2013年7月3日水曜日

WSにおける意見の文言の明確化

こんばんは。
Shunichiroです。

今日の授業で、WS形式のものがあったのですが、その中で新しい気づきがあったので共有したいと思います。

授業の内容としては、科学技術コミュニケーションというもので、科学技術が社会の中に入っていくことによって、良くも悪くも色んな問題が起きてくる、その時に科学者はどういう態度・姿勢で在るべきか?どうコミュニケーションをとっていくべきか?というものを考えていく授業となっています。

それで、今日のテーマが「科学技術が社会に貢献する為に、誰が?何をすべきか?」をみんなでブレインストーミングしていきました。その中で色んな意見が出ていて、
・科学者は社会のニーズを読み取った研究をすべき
・文科省が科学技術を必修にすべき
・行政は技術や政策に関してちゃんと説明すべき
・市民は主体的に技術や政策に関して理解しようとすべき
・・・
とかが在りました。

始めはブレインストーミングだから、みんながそれぞれポストイットにこれらの意見を書いて、次にそれをみんなで共有して・・・というプロセスだっただけど、そこからのファシりテーターの取った方法が自分にとっては非常に新鮮でした。


その方法というのは、ポストイットに書かれた文言を全員が‘同じ理解をできる’文言に直していくという作業。ポストイット一つ一つについて、読み上げ、文言のあいまいなところ、述語がはっきりしないもの、対象がはっきりしないものなどなど、全員が共通の理解ができる文言にまで直していきました。

例えば、
・行政は技術や政策に関してちゃんと説明すべき
は、対象は誰?ちゃんと、ってどのレベル?どういう形(場)で?というところを問い直し
→「行政は技術や政策に関して、市民に公聴会などで最低限度の仕組みなどが理解できるように説明すべき」という文言に。
・文科省が科学技術を必修にすべき
は、対象は誰?小学生?中学生?高校生?大学生?それとも市民?というところを問い直し
→「文科省は科学技術を高校の必修科目にすべき」という文言に
それぞれ書き直されていきました。

この方法が私にとって新鮮だったののは、ブレインストーミングというとそれぞれが自分のアイディアをざっくりと出していくもの、という先入観があったので、ここまで細かく文言チェックするんだって思ったのです。でも、これってすごい大事なことで、ブレインストーミングだからってふんわりとしか書かれてないと、解釈の仕方が増えてしまって、議論の前提がずれてしまう恐れがあるんですね。この方法だと、アイディア出しの時点まででは厳密な文言は要求されないので、アイディア出しを妨げることがなく、かつ出てきた意見を共有し共通の理解を得ることができるのですね。

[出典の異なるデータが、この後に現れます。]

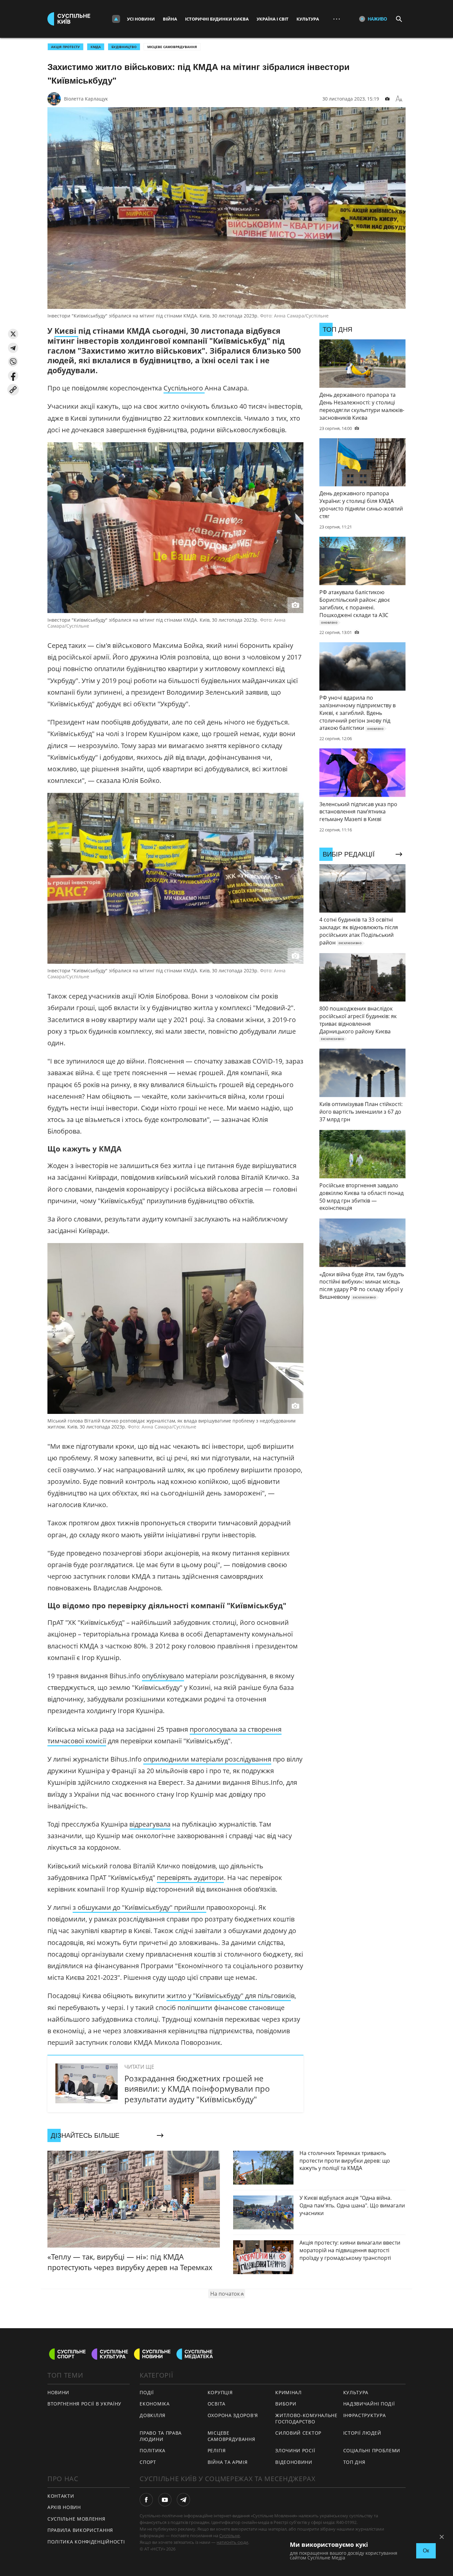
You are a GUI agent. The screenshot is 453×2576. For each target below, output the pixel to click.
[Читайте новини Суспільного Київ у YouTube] (164, 2499)
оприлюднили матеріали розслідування (207, 1759)
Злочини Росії (295, 2450)
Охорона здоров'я (233, 2415)
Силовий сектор (298, 2433)
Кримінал (288, 2392)
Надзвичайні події (369, 2404)
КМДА (96, 46)
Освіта (217, 2404)
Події (147, 2392)
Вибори (285, 2404)
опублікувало (163, 1675)
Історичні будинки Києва (217, 19)
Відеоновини (293, 2462)
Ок (426, 2550)
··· (337, 18)
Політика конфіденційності (86, 2542)
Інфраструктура (364, 2415)
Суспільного (184, 387)
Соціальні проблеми (372, 2450)
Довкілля (152, 2415)
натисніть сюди (232, 2542)
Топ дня (354, 2462)
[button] (13, 334)
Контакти (60, 2496)
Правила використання (80, 2530)
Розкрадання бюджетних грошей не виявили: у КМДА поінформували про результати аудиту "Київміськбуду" (197, 2088)
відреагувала (149, 1824)
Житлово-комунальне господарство (306, 2418)
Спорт (148, 2462)
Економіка (154, 2404)
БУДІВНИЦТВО (124, 46)
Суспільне (229, 2536)
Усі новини (141, 19)
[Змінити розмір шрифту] (399, 99)
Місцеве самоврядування (172, 46)
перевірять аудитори (190, 1877)
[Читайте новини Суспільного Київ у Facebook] (146, 2499)
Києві (66, 330)
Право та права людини (161, 2436)
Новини (58, 2392)
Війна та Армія (228, 2462)
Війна (170, 19)
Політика (152, 2450)
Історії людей (362, 2433)
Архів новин (64, 2507)
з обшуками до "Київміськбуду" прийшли (139, 1907)
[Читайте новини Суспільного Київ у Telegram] (183, 2499)
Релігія (217, 2450)
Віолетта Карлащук (86, 99)
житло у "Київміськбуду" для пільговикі (228, 1995)
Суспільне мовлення (76, 2519)
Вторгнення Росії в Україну (84, 2404)
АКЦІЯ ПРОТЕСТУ (65, 46)
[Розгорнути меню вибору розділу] (116, 19)
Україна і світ (273, 19)
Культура (307, 19)
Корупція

それに、文言が具体的になるほど、意見のイメージや意義、問題点などが浮かびやすくなって、議論の内容も具体的になっていくんですね。ふわっとした意見から始まると議論って空中戦とか言葉遊びみたいなものになってしまって生産性が低くなってしまいがちなのですが、これだけ文言が具体化されると具体的な点について話しやすいし、その分議論も前に進みやすいですよね。



今までの経験上、WSとか議論みたいなことやってると、結局今何を話してるんだっけ?とか、そもそもの議論の土台がいつの間にかずれてしまっていることもあります。今回の方法のように、みんなで土台をそろえる方法って大事なんだな、って改めて気付かされました。